You don't say how to actually grow the economy. You argue how to improve the decisions that Obama made, but why any of them could be done or why they would grow the economy and thereby produce more jobs is a mystery.
The focus on creating jobs seems misplaced. The focus should be on encouraging businesses to be born, grow and compete in the world economy. Until O realizes that his actions and words [his enemy of the week program - Auto companies, banks, insurance companies, chamber of commerce, SCOTUS] cause people that have businesses to want to wait until the environment becomes more predictable, he won't accomplish much. The jobless rate will stay high as long as he tries to control the economy.

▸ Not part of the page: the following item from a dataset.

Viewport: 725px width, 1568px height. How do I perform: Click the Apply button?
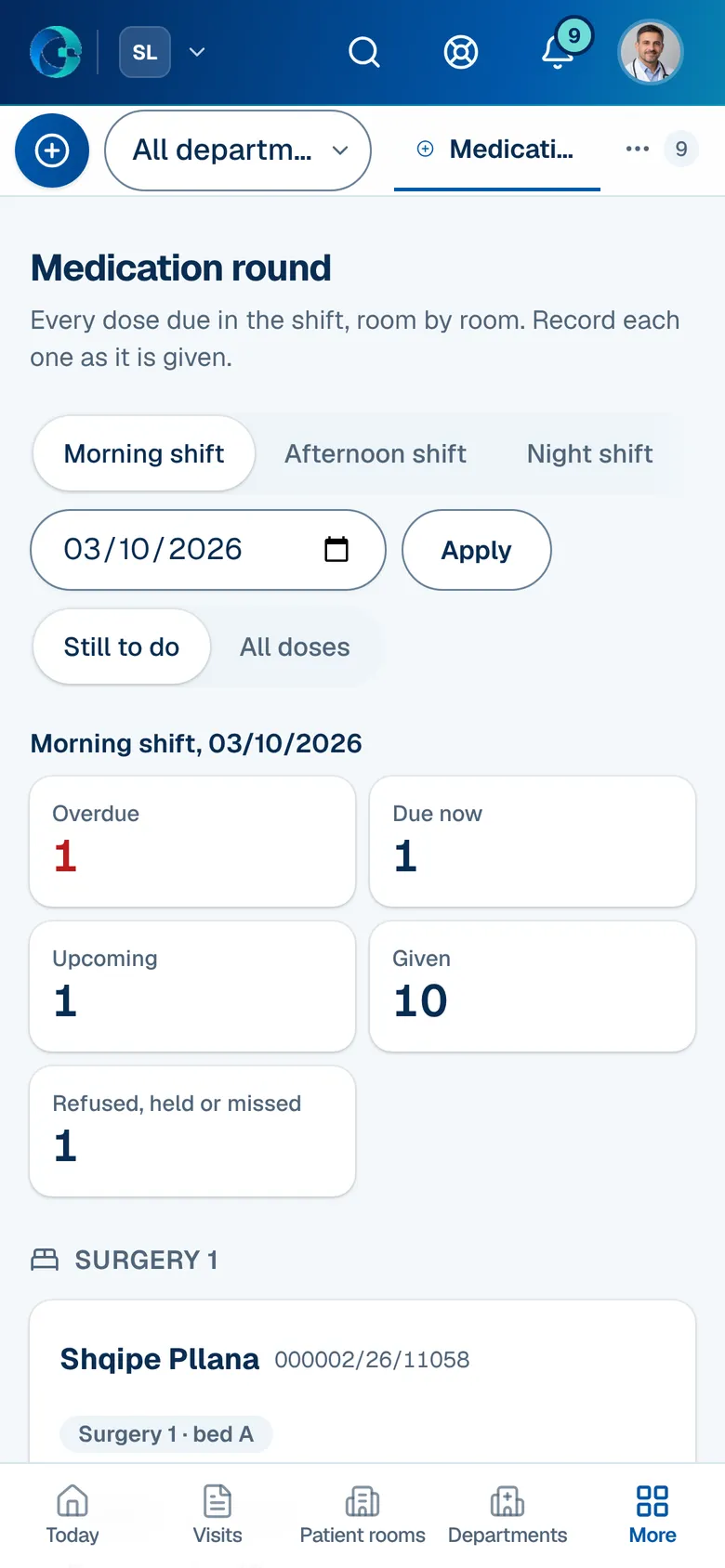click(477, 550)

Would you hire someone in your small business with a new tax was threatening your profit margins?
If O would shut his mouth for 6 months, the economy might start to grow. He needs to instill in the business managers of the country enthusiasm for the future. When he stops attacking business on a periodic basis, when he encourages business and helps get the government out of the way of business, we will grow. I suspect this is a view that Obama doesn't share. I would love to place a bet with him over which of us is right.
07:22 PM on 02/05/2010
"Everything Obama wants to manufacture is by union scale wages and they are not competitive in the world market."

No, unions are a shrinking part of the work force. However, a recent FT piece forecasts that China and Germany will run positive balances of trade for the next few years, Japan will bounce along even, the EU will run deficits, and the US will run unsustainable deficits. Germany and Japan are likely more unionized than the US.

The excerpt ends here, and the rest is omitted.